- TAREA PROPUESTA -
Repite todas las filas que siguen, sin omitir ninguna ni cambiar nada.

★ ★ ★

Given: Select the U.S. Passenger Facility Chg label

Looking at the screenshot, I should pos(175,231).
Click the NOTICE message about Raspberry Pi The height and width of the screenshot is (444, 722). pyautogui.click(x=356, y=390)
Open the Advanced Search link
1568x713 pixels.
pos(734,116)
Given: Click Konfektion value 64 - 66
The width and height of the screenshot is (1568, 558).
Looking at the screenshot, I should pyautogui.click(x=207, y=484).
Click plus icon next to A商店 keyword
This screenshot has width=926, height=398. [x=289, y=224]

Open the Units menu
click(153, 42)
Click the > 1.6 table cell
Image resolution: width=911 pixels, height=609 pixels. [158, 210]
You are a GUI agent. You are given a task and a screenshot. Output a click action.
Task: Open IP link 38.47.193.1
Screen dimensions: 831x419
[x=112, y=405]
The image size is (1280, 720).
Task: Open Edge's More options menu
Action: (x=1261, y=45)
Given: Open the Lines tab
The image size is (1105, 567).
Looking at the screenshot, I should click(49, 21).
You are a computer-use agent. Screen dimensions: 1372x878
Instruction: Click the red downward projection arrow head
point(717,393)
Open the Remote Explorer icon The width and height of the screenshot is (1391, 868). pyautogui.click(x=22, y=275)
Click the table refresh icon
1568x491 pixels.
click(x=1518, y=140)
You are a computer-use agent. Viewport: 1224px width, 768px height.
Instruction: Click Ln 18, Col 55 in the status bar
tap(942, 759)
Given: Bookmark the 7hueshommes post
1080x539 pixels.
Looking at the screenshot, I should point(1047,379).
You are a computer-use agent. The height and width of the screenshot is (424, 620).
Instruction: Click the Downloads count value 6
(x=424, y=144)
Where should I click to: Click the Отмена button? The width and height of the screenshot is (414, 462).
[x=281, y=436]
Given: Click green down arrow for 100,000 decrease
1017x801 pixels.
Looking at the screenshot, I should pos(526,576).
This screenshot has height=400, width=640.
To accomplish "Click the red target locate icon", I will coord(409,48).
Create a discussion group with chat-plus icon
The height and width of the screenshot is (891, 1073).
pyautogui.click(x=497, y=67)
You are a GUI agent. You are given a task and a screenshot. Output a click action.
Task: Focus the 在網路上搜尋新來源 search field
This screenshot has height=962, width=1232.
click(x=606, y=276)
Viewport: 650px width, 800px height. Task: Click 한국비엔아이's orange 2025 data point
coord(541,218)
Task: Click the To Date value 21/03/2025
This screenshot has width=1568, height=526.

★ ★ ★

- RESULTADO DEL EJERCICIO -
Given: Select the U.S. Passenger Facility Chg label

Looking at the screenshot, I should pos(175,231).
Click the NOTICE message about Raspberry Pi The height and width of the screenshot is (444, 722). pyautogui.click(x=356, y=390)
Open the Advanced Search link
1568x713 pixels.
pos(734,116)
Given: Click Konfektion value 64 - 66
The width and height of the screenshot is (1568, 558).
Looking at the screenshot, I should pyautogui.click(x=207, y=484).
Click plus icon next to A商店 keyword
This screenshot has width=926, height=398. [x=289, y=224]

Open the Units menu
click(153, 42)
Click the > 1.6 table cell
Image resolution: width=911 pixels, height=609 pixels. [158, 210]
You are a GUI agent. You are given a task and a screenshot. Output a click action.
Task: Open IP link 38.47.193.1
Screen dimensions: 831x419
[x=112, y=405]
The image size is (1280, 720).
Task: Open Edge's More options menu
Action: (x=1261, y=45)
Given: Open the Lines tab
The image size is (1105, 567).
Looking at the screenshot, I should click(49, 21).
You are a computer-use agent. Screen dimensions: 1372x878
Instruction: Click the red downward projection arrow head
point(717,393)
Open the Remote Explorer icon The width and height of the screenshot is (1391, 868). pyautogui.click(x=22, y=275)
Click the table refresh icon
1568x491 pixels.
click(x=1518, y=140)
You are a computer-use agent. Viewport: 1224px width, 768px height.
Instruction: Click Ln 18, Col 55 in the status bar
tap(942, 759)
Given: Bookmark the 7hueshommes post
1080x539 pixels.
Looking at the screenshot, I should point(1047,379).
You are a computer-use agent. The height and width of the screenshot is (424, 620).
Instruction: Click the Downloads count value 6
(x=424, y=144)
Where should I click to: Click the Отмена button? The width and height of the screenshot is (414, 462).
[x=281, y=436]
Given: Click green down arrow for 100,000 decrease
1017x801 pixels.
Looking at the screenshot, I should pos(526,576).
This screenshot has height=400, width=640.
To accomplish "Click the red target locate icon", I will coord(409,48).
Create a discussion group with chat-plus icon
The height and width of the screenshot is (891, 1073).
pyautogui.click(x=497, y=67)
You are a GUI agent. You are given a task and a screenshot. Output a click action.
Task: Focus the 在網路上搜尋新來源 search field
This screenshot has height=962, width=1232.
click(x=606, y=276)
Viewport: 650px width, 800px height. Task: Click 한국비엔아이's orange 2025 data point
coord(541,218)
Task: Click the To Date value 21/03/2025
This screenshot has width=1568, height=526.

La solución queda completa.